Gnosi Cristiana e triplice battesimo Fontana Editore

Gnosi Cristiana e triplice battesimo

Antonio Bonifacio

Alcune considerazioni sul triplice battesimo iniziatico a Nazaret.
Nonostante i grandi mutamenti che coinvolgono gli assetti dottrinali del cattolicesimo, in questa nostra contemporaneità, la cui Pastorale sembra addirittura incaricarsi di influenzare e adattare la Dottrina al mondo contemporaneo (si veda, a proposito, di ciò la recente dichiarazione del card. Reinhard  Marx che sostiene che il Catechismo non è scritto nella pietra e quindi può mutare in ragione dei cangiamenti della società contemporanea) l’idea di una gnosi e di un esoterismo cristiano suscitano, nelle gerarchie ecclesiastiche, la stessa disgustata riprovazione che generava tra gli eresiologi circa sedici secoli fa.

Eppure, a motivato e documentato parere dello scrivente, la gnosi, piuttosto che un corpo estraneo al cristianesimo ne è l’in sé, essendo innescata la sua presenza alla sua origine ed essa, conseguentemente, promanerebbe dallo stesso Cristo, distinguendosi in ciò dal complesso dello gnosticismo che ne sarebbe epifenomeno successivo.

In questo brevissimo intervento, propedeutico a uno studio di ben più vasta dimensione,  s’intende mostrare come la connotazione gnostica del cristianesimo lo caratterizzi originariamente come documentano le fonti stesse. Gli autori che ne parlano, sono spesso ecclesiastici, che non hanno mostrato la minima remora a utilizzare il frasario proprio dei misteri pagani, quando hanno dovuto illustrare le varie tappe del rito cristiano essenziale  per il conseguimento della “Conoscenza”, ovvero il triplice battesimo, articolato in tappe successive denominate nell’Ordine Battesimo di Fuoco, di Acqua e di Spirito Santo.

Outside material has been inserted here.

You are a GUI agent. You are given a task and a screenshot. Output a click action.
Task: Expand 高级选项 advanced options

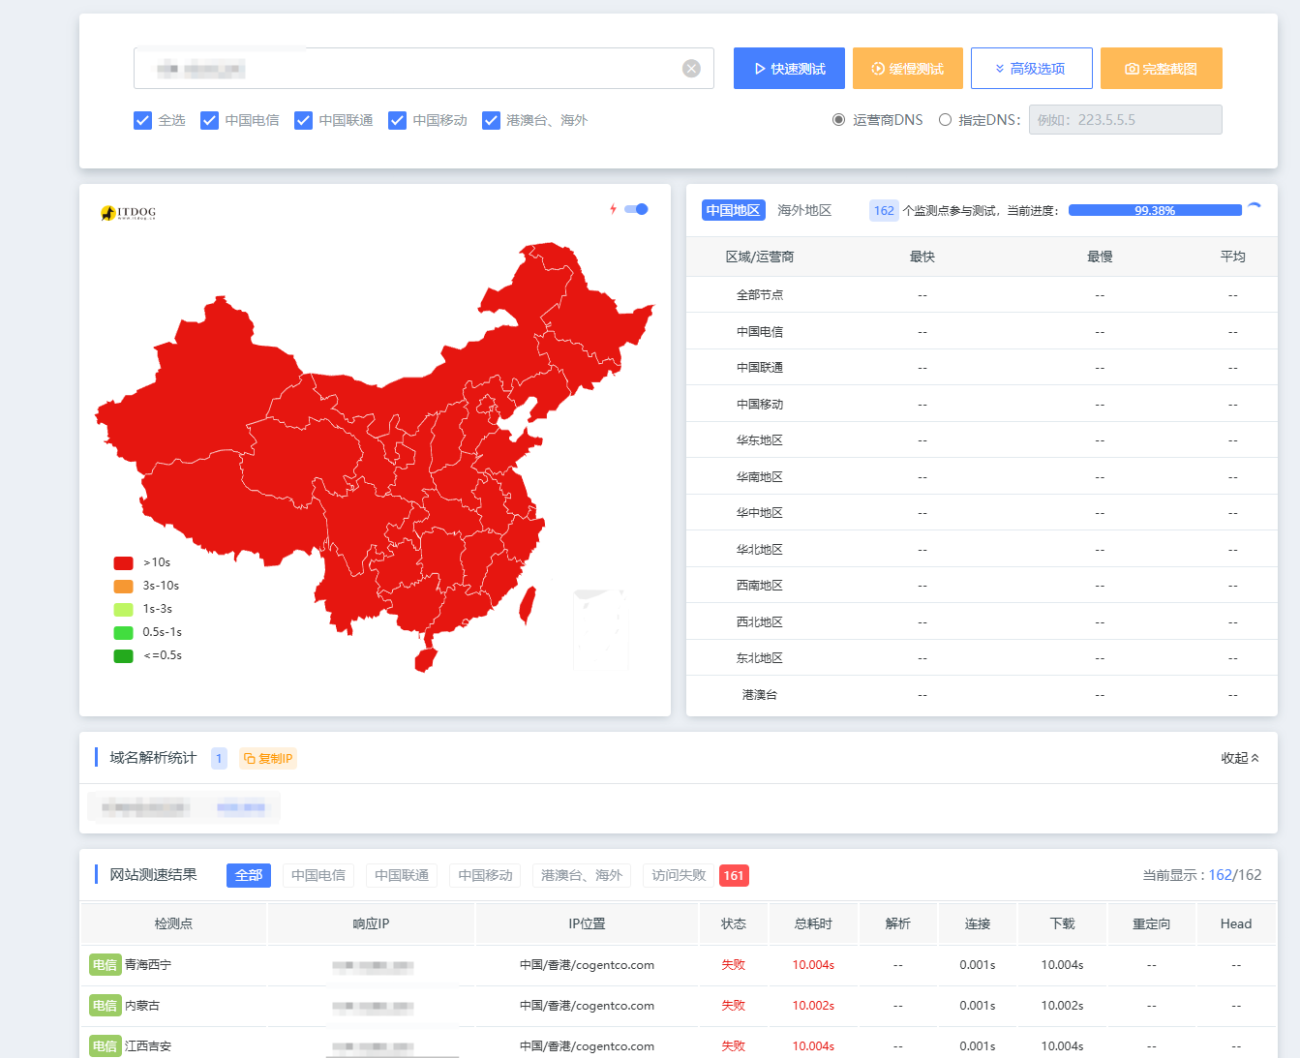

Tale complesso rito si praticava proprio a Nazaret, il villaggio nel quale, non solo visse Gesù e la sua famiglia, ma vissero anche i suoi successivi parenti e per ben tre secoli  conservando gelosamente il lascito verbale lasciato dal Cristo stesso e per conseguenza  le modalità di culto relative ai suoi insegnamenti.

Andiamo per ordine sull’argomento facendoci aiutare in questa nostra esposizione dai contributi di qualificati autori che si sono espressi sui temi appena anticipati con argomentata perizia.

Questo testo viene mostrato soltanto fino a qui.